DATASET EXCERPTS ▸
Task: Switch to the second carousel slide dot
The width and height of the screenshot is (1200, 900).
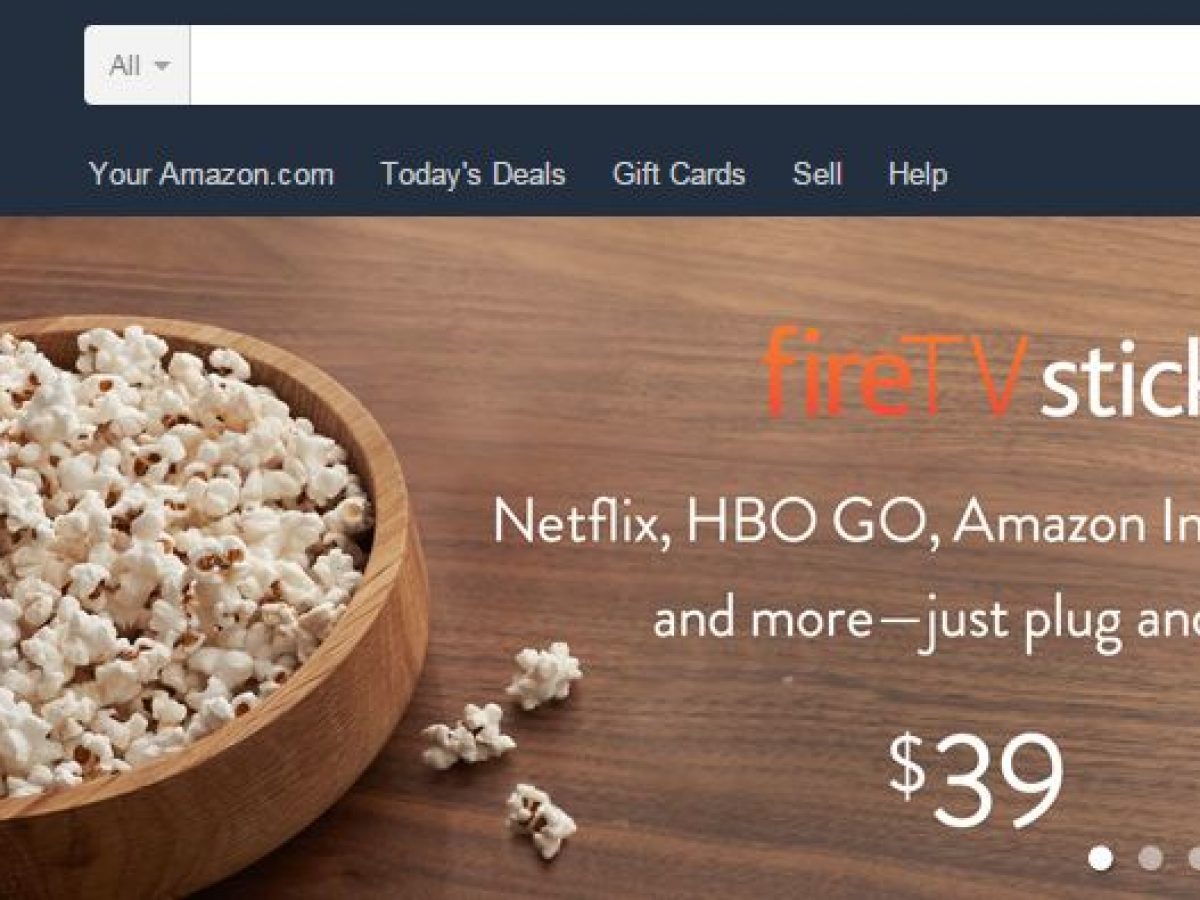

...

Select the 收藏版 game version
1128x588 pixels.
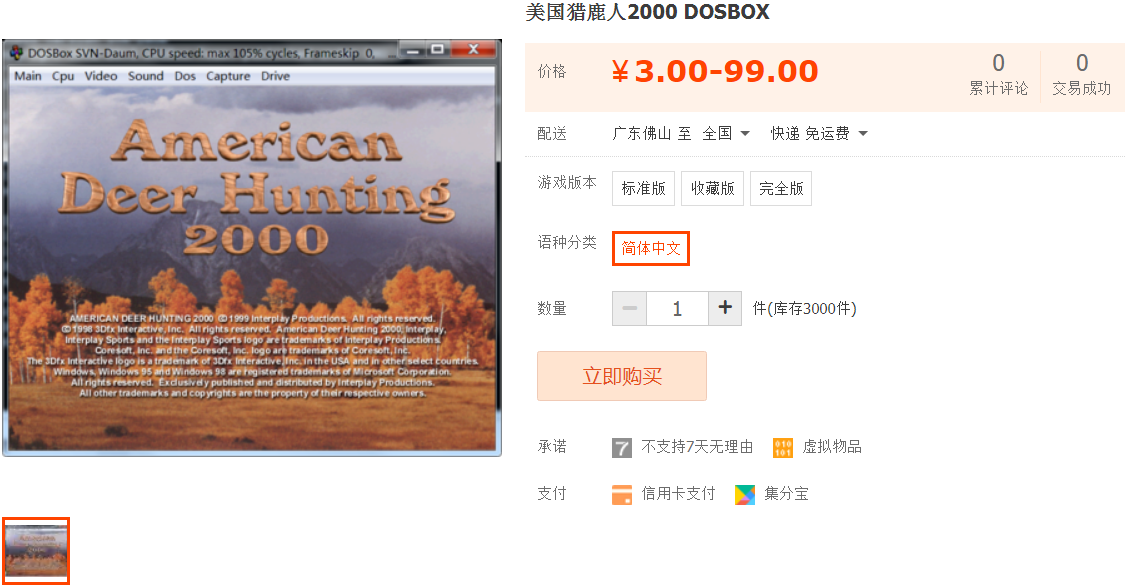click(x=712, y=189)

---

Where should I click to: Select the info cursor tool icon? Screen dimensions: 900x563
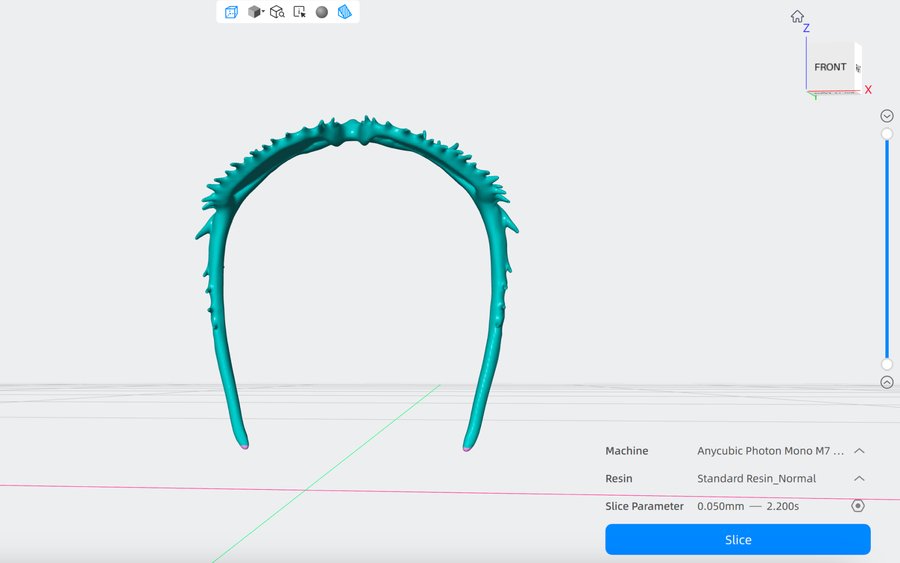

EXERCISE BRIEF ▸
What is needed is the count of lines in the records that include the word "Select", with no other text.

TASK OUTPUT ▸
2